This weblog continues the posting of further excerpts from the 4th Annual SORCE Meeting: Earth’s Radiative Budget”. I was informed yesterday that most of the powerpoint slides from the talks will be available within a few weeks, and I will post when they are.
One of the most presented slide at the meeting was the 1997 Kiehl and Trenberth figure on the components of the average Earth’s energy budget (see page 16 of the 2005 National Research Council Report for an illustration of this figure). There were a number of talks that indicated the specific values within the figure need to be corrected by several Watts per meter squared. More on this subject when the powerpoint slides become available.

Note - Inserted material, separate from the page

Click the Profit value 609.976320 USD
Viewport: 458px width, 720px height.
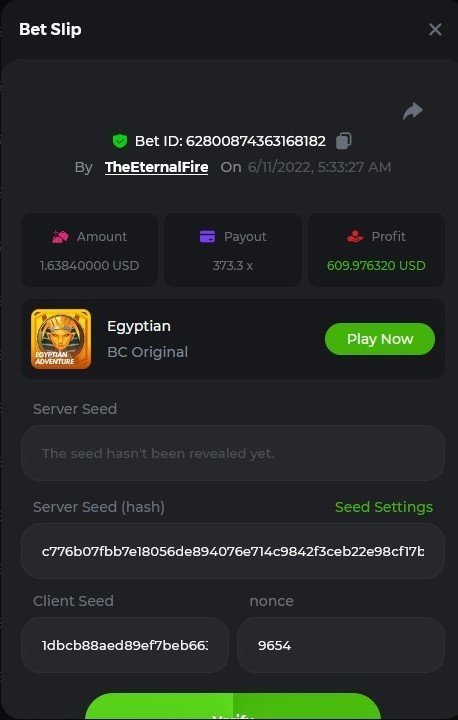[x=376, y=265]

On the radiation budget, Bill Collins presented evidence on significant problems with the radiative parameterizations used in the global climate models. He stated that none of the IPCC models have methane and nitrous oxide [with repect to solar radiative forcing]. Also, that the largest [radiative] forcing bias occurs at the surface. His abstract reads in part,
“assessment by the Intergovernmental Panel on Climate Change (IPCC). Several lines of evidence from this evaluation indicate that there are substantial discrepancies among the AOGCMs in the ensemble and between the AOGCMs and reference line-by-line (LBL) In some cases this is because the AOGCMs neglect particular absorbers, while in others due to the methods for modeling the radiative processes. These differences have important implications for interpreting variations in forcing and response across the multi-model ensemble of AOGCM simulations assembled for the IPCC fourth assessment report (AR4). We conclude by presenting new mathematical methods for improving the accuracy of the radiative parameterizations in global models.”
Mark Weber stated that the stratosphere has become drier. In his abstract he wrote,
“After the middle 1990s, ozone levels have been increasing particularly in the northern hemisphere after a long-term downward trend.”
” Since the direct radiation impact on lower stratospheric ozone (as represented by total ozone) is rather small, solar irradiance variability must alter ozone via dynamical feedbacks as will be discussed in this talk.”
Jose Rial presented a very interesting talk that demonstrated how a slowly varying external [in his case natural] forcing can produce rapid and sudden major transitions in climate. His study will be available soon in a paper [Rial and Young 2006]. An important conclusion from his study is that the Milankovitch cycle is clearly a regional climate forcing effect, not only a global average forcing. His abstract states in part,
The modeling results further indicate that solar forcing organizes the free oscillations to form the (as yet unexplained) characteristic pattern of abrupt climate over the last ice age. No North Atlantic fresh water balance perturbations were necessary produce these model results; no external forcing other than the Milankovitch summer insolation was used.”.
Additional notes from this excellent SORCE meeting will be presented on Climate Science in upcoming posts.